Speaking at the Aluminum Association’s Aluminum Week here in Chicago this morning, Kaiser Aluminum’s CEO Jack Hockema rolled out a case for future aluminum demand that we’ve been hearing for a while now.
During his general session presentation, Hockema detailed the automotive demand outlook for the next 10-12 years or so, about which he appeared pretty optimistic.
Citing IHS statistics, Hockema showed that North American auto sales are forecast to climb back to 2005 levels by 2016-17, closer to 20 million vehicle sales for the year. ” I think [20 million vehicles sold] is a relatively conservative outlook,” he said.
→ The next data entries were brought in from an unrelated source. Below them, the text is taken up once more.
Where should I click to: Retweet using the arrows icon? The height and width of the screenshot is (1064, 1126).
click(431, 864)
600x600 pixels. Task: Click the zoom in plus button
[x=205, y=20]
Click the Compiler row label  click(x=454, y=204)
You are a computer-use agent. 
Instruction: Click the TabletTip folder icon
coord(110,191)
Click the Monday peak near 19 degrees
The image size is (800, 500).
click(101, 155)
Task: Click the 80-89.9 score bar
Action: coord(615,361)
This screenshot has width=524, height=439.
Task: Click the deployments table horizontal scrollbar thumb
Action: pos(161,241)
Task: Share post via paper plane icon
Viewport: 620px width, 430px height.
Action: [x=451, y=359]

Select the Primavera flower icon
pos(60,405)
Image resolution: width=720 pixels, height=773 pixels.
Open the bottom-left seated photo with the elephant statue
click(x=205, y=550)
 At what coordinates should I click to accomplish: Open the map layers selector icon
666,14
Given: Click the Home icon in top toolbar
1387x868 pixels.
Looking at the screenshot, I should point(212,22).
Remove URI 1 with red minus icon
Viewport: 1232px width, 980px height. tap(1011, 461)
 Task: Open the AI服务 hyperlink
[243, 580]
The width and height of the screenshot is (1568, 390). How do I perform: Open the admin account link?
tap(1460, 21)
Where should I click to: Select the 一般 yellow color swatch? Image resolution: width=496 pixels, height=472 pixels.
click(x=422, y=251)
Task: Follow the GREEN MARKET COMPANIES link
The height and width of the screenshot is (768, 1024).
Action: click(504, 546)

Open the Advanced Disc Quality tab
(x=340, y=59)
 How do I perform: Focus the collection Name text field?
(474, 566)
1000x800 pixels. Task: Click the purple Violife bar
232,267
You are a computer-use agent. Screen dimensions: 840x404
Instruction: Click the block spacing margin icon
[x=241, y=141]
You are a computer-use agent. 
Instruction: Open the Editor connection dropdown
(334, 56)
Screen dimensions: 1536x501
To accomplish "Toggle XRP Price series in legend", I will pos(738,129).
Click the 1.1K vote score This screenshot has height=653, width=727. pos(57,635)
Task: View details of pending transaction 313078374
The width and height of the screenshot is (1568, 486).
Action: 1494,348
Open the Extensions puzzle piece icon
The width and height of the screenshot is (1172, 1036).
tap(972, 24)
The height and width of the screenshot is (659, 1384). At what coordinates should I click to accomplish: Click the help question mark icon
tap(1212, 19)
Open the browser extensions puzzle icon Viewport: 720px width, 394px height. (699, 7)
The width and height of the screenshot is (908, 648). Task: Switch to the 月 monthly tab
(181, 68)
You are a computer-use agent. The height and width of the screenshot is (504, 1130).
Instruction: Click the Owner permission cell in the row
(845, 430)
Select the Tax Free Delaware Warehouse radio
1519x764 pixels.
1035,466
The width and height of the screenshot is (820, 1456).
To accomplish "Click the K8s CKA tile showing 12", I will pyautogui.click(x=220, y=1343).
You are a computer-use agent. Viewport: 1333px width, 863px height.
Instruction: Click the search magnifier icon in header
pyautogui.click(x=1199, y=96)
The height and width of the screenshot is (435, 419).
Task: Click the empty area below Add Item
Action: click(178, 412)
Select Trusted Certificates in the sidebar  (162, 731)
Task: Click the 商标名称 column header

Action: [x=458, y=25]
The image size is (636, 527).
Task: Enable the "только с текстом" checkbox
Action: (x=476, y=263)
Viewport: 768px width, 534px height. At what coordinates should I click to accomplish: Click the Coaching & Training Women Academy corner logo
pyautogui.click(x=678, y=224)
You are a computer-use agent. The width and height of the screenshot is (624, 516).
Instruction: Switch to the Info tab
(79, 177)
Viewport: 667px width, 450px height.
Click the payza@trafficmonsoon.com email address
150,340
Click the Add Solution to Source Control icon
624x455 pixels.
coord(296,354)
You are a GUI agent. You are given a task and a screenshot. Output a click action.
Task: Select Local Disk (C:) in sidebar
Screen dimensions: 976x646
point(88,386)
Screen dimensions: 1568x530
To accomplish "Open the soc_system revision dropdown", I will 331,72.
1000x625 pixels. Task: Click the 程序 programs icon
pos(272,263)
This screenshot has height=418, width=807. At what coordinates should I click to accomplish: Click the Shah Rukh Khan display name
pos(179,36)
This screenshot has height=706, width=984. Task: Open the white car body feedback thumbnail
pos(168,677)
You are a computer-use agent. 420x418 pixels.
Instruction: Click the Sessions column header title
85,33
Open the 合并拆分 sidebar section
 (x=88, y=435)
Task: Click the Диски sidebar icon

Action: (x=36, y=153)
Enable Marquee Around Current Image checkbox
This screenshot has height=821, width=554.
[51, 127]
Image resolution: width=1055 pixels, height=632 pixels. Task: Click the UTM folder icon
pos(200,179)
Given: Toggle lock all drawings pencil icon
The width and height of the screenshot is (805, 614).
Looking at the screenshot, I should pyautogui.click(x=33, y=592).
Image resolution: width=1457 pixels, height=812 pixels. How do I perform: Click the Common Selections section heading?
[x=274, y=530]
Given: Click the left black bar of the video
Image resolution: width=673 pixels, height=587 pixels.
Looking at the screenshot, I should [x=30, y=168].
Hockema also asserted that US government regulation is a key driver of auto-grade aluminum demand, simply because CAFE standards are consistently pushing automakers to “lightweight” their vehicles.
North American auto sales (and even aerospace sales, which Hockema detailed as well) notwithstanding, there is still the issue of aluminum oversupply. Nowhere is this more poignant right now than in Europe.
The Financial Times reported that Orkla and Hydro, two of Norway’s largest companies, are merging their aluminum operations to create the world’s biggest aluminum extruder, primarily supplying the construction and automotive industries.
“But the 50-50 joint venture will start life at a highly challenging time in the broader aluminium industry, with job losses and plant closures likely in Europe. Capacity on the continent is currently more than 50 per cent higher than demand,” writes Richard Milne in the FT.
Disregarding the global economic situation for aluminum, not to mention the pushback from the steel industry as a supplier to the auto industry, North American producers such as Kaiser keep seeing a sunny upside.
“We love auto, we love aerospace, we see a great future,” Hockema said.